> _How to complete this task_:
Your answer must be the exact lines from the one holding "Image resolution: width=924" through the end of the entries, with no pictures.

> _Supplied records_:
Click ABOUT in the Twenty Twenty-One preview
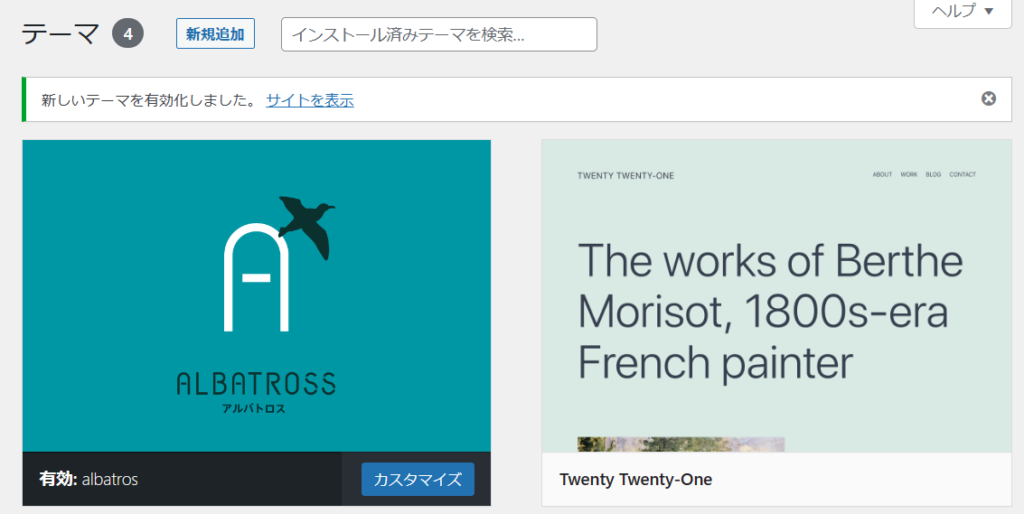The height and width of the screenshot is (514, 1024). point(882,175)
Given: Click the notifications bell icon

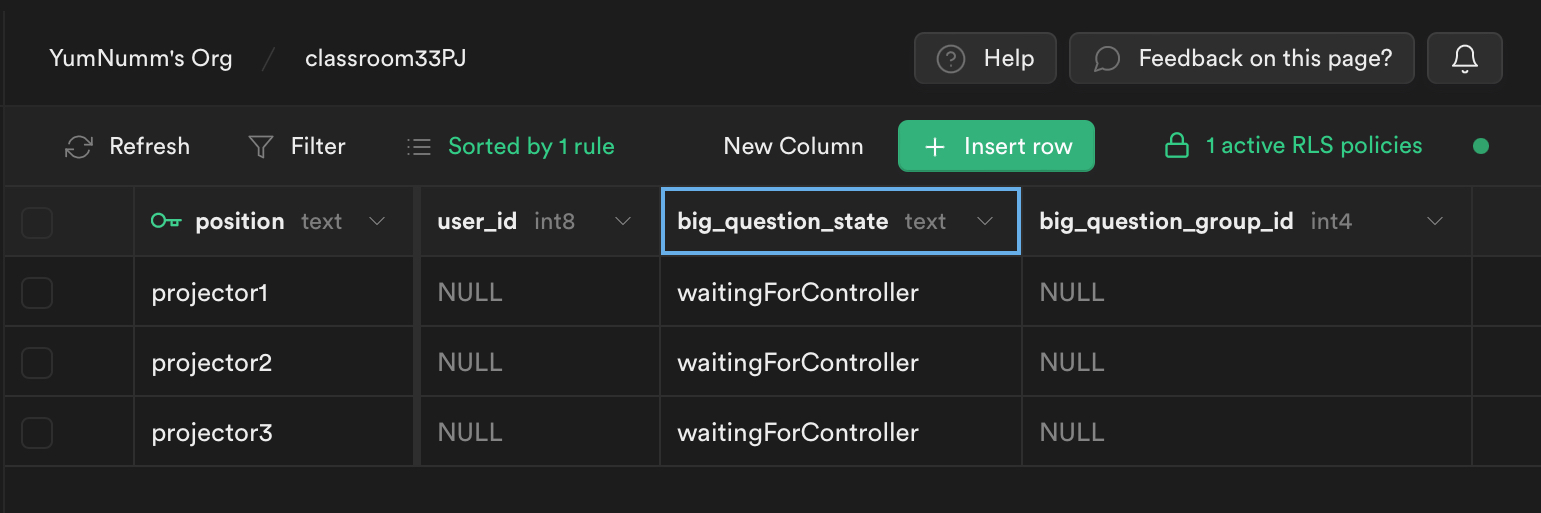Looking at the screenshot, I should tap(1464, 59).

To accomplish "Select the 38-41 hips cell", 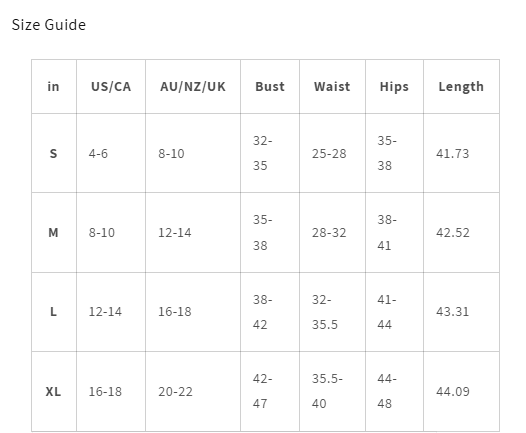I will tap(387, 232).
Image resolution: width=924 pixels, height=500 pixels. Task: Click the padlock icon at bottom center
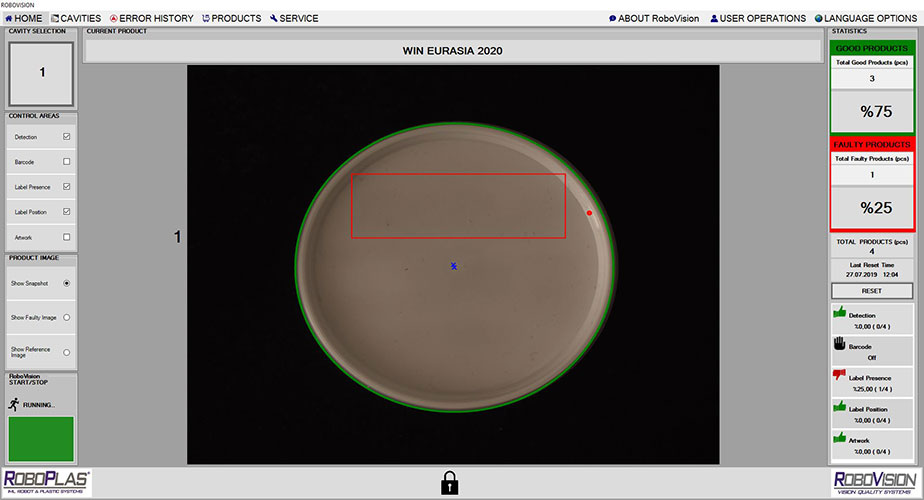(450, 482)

> _Written solution_:
Image resolution: width=924 pixels, height=500 pixels. Task: Click the padlock icon at bottom center
(450, 482)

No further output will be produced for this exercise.